• [Raw data]
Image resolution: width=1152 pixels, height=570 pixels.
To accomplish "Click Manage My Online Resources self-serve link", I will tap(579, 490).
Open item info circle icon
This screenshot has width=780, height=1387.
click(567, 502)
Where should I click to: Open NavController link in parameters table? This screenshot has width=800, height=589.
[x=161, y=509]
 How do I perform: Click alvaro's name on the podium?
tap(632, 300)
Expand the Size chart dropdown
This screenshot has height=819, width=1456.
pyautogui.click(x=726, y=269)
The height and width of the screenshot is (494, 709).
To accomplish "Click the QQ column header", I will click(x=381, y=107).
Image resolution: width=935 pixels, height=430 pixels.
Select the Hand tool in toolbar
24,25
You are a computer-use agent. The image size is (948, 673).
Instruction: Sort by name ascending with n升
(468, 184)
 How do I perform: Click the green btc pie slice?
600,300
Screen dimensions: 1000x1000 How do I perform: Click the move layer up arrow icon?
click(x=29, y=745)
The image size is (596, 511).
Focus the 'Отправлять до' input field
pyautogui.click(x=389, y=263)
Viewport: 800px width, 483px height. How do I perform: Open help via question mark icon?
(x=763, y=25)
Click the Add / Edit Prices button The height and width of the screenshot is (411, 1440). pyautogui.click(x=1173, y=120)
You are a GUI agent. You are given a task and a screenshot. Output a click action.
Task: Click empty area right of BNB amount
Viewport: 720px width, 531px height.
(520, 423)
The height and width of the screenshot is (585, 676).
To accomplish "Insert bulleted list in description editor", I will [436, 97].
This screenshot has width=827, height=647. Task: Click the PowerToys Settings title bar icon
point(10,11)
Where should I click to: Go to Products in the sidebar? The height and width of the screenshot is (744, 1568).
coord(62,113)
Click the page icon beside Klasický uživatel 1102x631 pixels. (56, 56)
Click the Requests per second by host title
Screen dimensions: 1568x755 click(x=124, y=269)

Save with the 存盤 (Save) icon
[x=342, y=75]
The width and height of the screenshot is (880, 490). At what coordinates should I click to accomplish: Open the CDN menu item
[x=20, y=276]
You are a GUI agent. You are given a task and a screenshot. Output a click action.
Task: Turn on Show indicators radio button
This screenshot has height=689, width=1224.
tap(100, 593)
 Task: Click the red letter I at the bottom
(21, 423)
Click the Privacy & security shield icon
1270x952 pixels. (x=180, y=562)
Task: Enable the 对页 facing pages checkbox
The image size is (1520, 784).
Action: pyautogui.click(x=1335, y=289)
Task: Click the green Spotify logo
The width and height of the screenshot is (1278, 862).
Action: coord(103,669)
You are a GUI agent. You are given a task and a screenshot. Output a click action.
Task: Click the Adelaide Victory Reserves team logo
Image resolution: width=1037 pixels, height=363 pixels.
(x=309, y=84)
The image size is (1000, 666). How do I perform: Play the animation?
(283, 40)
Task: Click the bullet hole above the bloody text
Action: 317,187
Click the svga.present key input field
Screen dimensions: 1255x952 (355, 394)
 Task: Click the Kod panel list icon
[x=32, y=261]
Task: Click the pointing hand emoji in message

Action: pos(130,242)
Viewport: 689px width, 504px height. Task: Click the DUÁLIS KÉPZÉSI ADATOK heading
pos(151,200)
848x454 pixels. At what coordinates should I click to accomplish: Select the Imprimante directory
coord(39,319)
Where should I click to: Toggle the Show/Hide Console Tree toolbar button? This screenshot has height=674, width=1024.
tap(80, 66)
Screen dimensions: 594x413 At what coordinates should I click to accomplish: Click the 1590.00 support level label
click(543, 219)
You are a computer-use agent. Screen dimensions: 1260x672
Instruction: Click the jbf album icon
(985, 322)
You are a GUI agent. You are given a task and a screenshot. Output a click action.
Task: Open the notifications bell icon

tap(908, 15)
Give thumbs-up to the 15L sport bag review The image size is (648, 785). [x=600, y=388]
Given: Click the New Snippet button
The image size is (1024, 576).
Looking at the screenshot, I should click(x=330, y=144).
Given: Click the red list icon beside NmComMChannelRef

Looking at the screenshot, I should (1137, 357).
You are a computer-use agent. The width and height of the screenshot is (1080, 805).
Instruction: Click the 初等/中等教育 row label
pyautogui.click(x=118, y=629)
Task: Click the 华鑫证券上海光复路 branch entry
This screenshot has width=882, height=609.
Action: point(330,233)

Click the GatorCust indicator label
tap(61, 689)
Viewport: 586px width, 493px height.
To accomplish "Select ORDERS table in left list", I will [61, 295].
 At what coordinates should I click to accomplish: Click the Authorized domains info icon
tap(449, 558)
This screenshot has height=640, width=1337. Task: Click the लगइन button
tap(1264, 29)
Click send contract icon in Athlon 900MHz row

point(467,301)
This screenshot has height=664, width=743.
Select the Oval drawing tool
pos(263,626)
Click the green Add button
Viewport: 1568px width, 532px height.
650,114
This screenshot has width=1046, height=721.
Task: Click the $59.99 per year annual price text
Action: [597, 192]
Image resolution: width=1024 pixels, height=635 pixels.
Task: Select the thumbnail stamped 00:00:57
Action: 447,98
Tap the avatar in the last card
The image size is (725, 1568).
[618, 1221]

• [To do]
The full set of entries should be transcribed exactly.

• [Solution for this problem]
Image resolution: width=1152 pixels, height=570 pixels.
To accomplish "Click Manage My Online Resources self-serve link", I will tap(579, 490).
Open item info circle icon
This screenshot has width=780, height=1387.
click(567, 502)
Where should I click to: Open NavController link in parameters table? This screenshot has width=800, height=589.
[x=161, y=509]
 How do I perform: Click alvaro's name on the podium?
tap(632, 300)
Expand the Size chart dropdown
This screenshot has height=819, width=1456.
pyautogui.click(x=726, y=269)
The height and width of the screenshot is (494, 709).
To accomplish "Click the QQ column header", I will click(x=381, y=107).
Image resolution: width=935 pixels, height=430 pixels.
Select the Hand tool in toolbar
24,25
You are a computer-use agent. The image size is (948, 673).
Instruction: Sort by name ascending with n升
(468, 184)
 How do I perform: Click the green btc pie slice?
600,300
Screen dimensions: 1000x1000 How do I perform: Click the move layer up arrow icon?
click(x=29, y=745)
The image size is (596, 511).
Focus the 'Отправлять до' input field
pyautogui.click(x=389, y=263)
Viewport: 800px width, 483px height. How do I perform: Open help via question mark icon?
(x=763, y=25)
Click the Add / Edit Prices button The height and width of the screenshot is (411, 1440). pyautogui.click(x=1173, y=120)
You are a GUI agent. You are given a task and a screenshot. Output a click action.
Task: Click empty area right of BNB amount
Viewport: 720px width, 531px height.
(520, 423)
The height and width of the screenshot is (585, 676).
To accomplish "Insert bulleted list in description editor", I will [436, 97].
This screenshot has width=827, height=647. Task: Click the PowerToys Settings title bar icon
point(10,11)
Where should I click to: Go to Products in the sidebar? The height and width of the screenshot is (744, 1568).
coord(62,113)
Click the page icon beside Klasický uživatel 1102x631 pixels. (56, 56)
Click the Requests per second by host title
Screen dimensions: 1568x755 click(x=124, y=269)

Save with the 存盤 (Save) icon
[x=342, y=75]
The width and height of the screenshot is (880, 490). At what coordinates should I click to accomplish: Open the CDN menu item
[x=20, y=276]
You are a GUI agent. You are given a task and a screenshot. Output a click action.
Task: Turn on Show indicators radio button
This screenshot has height=689, width=1224.
tap(100, 593)
 Task: Click the red letter I at the bottom
(21, 423)
Click the Privacy & security shield icon
1270x952 pixels. (x=180, y=562)
Task: Enable the 对页 facing pages checkbox
The image size is (1520, 784).
Action: pyautogui.click(x=1335, y=289)
Task: Click the green Spotify logo
The width and height of the screenshot is (1278, 862).
Action: coord(103,669)
You are a GUI agent. You are given a task and a screenshot. Output a click action.
Task: Click the Adelaide Victory Reserves team logo
Image resolution: width=1037 pixels, height=363 pixels.
(x=309, y=84)
The image size is (1000, 666). How do I perform: Play the animation?
(283, 40)
Task: Click the bullet hole above the bloody text
Action: 317,187
Click the svga.present key input field
Screen dimensions: 1255x952 (355, 394)
 Task: Click the Kod panel list icon
[x=32, y=261]
Task: Click the pointing hand emoji in message

Action: pos(130,242)
Viewport: 689px width, 504px height. Task: Click the DUÁLIS KÉPZÉSI ADATOK heading
pos(151,200)
848x454 pixels. At what coordinates should I click to accomplish: Select the Imprimante directory
coord(39,319)
Where should I click to: Toggle the Show/Hide Console Tree toolbar button? This screenshot has height=674, width=1024.
tap(80, 66)
Screen dimensions: 594x413 At what coordinates should I click to accomplish: Click the 1590.00 support level label
click(543, 219)
You are a computer-use agent. Screen dimensions: 1260x672
Instruction: Click the jbf album icon
(985, 322)
You are a GUI agent. You are given a task and a screenshot. Output a click action.
Task: Open the notifications bell icon

tap(908, 15)
Give thumbs-up to the 15L sport bag review The image size is (648, 785). [x=600, y=388]
Given: Click the New Snippet button
The image size is (1024, 576).
Looking at the screenshot, I should click(x=330, y=144).
Given: Click the red list icon beside NmComMChannelRef

Looking at the screenshot, I should (1137, 357).
You are a computer-use agent. The width and height of the screenshot is (1080, 805).
Instruction: Click the 初等/中等教育 row label
pyautogui.click(x=118, y=629)
Task: Click the 华鑫证券上海光复路 branch entry
This screenshot has width=882, height=609.
Action: point(330,233)

Click the GatorCust indicator label
tap(61, 689)
Viewport: 586px width, 493px height.
To accomplish "Select ORDERS table in left list", I will [61, 295].
 At what coordinates should I click to accomplish: Click the Authorized domains info icon
tap(449, 558)
This screenshot has height=640, width=1337. Task: Click the लगइन button
tap(1264, 29)
Click send contract icon in Athlon 900MHz row

point(467,301)
This screenshot has height=664, width=743.
Select the Oval drawing tool
pos(263,626)
Click the green Add button
Viewport: 1568px width, 532px height.
650,114
This screenshot has width=1046, height=721.
Task: Click the $59.99 per year annual price text
Action: [597, 192]
Image resolution: width=1024 pixels, height=635 pixels.
Task: Select the thumbnail stamped 00:00:57
Action: 447,98
Tap the avatar in the last card
The image size is (725, 1568).
[618, 1221]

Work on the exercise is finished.